What had blown me away is how apparently reasonable is the method to tame a clutch of meat. The reward-punishment cycle for biological substrate is feeding the neurons sine waves—a low-entropy signal, ordered, predictable, easy to model—a case where the neurons can then accurately predict what comes next, which is this weird system’s version of “comfort.” Likewise, flood it with high-entropy noise, maximally unpredictable, whenever it misses something and the neurons cannot model this—the system’s version of distress.
If this does not strike you as beautiful, you are a drone, and I have no idea how did you convince yourself to read up until this point.
Anyway, the kicker is that the system is not being “told” anything explicitly. Contrast this to what is happening in deep learning: here, there is no loss function being propagated, no gradient descent, no labeled data.
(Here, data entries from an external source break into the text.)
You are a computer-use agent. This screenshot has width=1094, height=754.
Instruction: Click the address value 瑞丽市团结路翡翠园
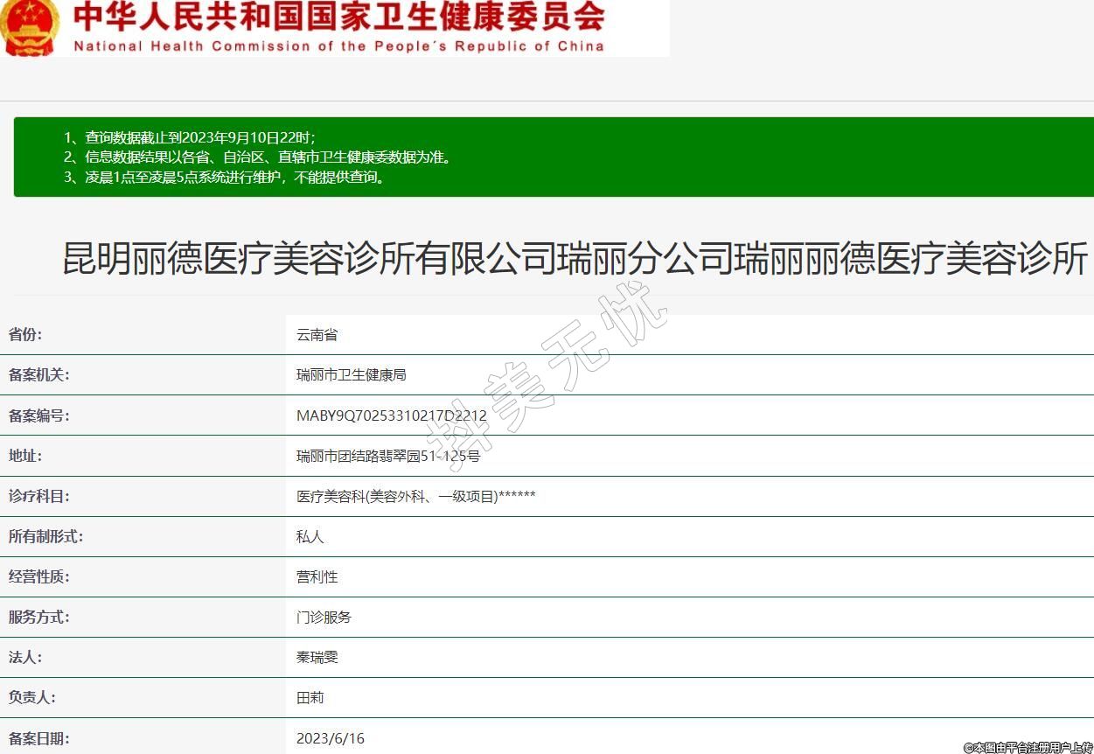pyautogui.click(x=387, y=457)
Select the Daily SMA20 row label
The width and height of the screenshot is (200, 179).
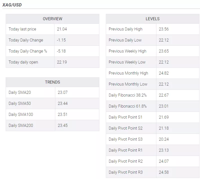click(x=20, y=92)
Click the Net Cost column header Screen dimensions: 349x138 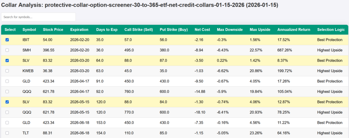pos(202,30)
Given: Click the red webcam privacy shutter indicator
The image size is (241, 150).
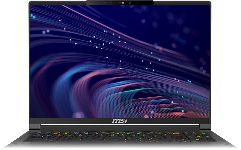Looking at the screenshot, I should [x=123, y=3].
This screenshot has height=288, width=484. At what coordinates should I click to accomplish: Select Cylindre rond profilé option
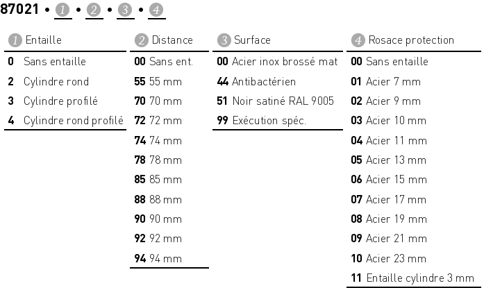pyautogui.click(x=73, y=121)
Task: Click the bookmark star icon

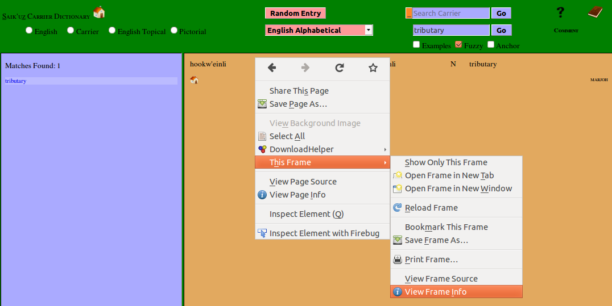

The neurons appear to self-organize toward behaviors that reduce their exposure to unpredictable inputs, which just happens to correlate with playing Pong better. The environment—the game structure—is the curriculum.
What makes it philosophically vertiginous is the neurocriticality bit mentioned toward the end—the observation that the cells enter a specific dynamical regime (the “edge of chaos,” roughly) specifically when engaged with the task. Sub-critical and they can’t propagate signal; super-critical and they avalanche. The critical state is where interesting computation conceals itself—not unlike the birth of the first heartbeat—and apparently playing a game is what gets them there. Which implies something almost uncomfortably teleological about neurons: they seem to “want” to be in that regime, and structured tasks give them the means to get there.
Reading academic works in this niche domain is not something that I often did. Apparently, these people had a 2022 NeurIPS poster on comparing the sample efficiency of this biological system against reputable, heavily engineered RL algorithms like DQN and PPO. And apparently, those ~800k biological neurons learn Pong faster.
Maybe that is not just a quirk, but a pretty loud signal that there is a fundamentally different and possibly more efficient computational substrate at work here. The no-training/inference distinction that guy keeps hammering feels to me the whole crux of it: there is no separate learning phase followed by a deployment phase. It is one continuous adaptive loop, more like how you actually learn to ride a bike than how a neural net gets trained on bike-riding video.
This is stunning. There is so much to learn.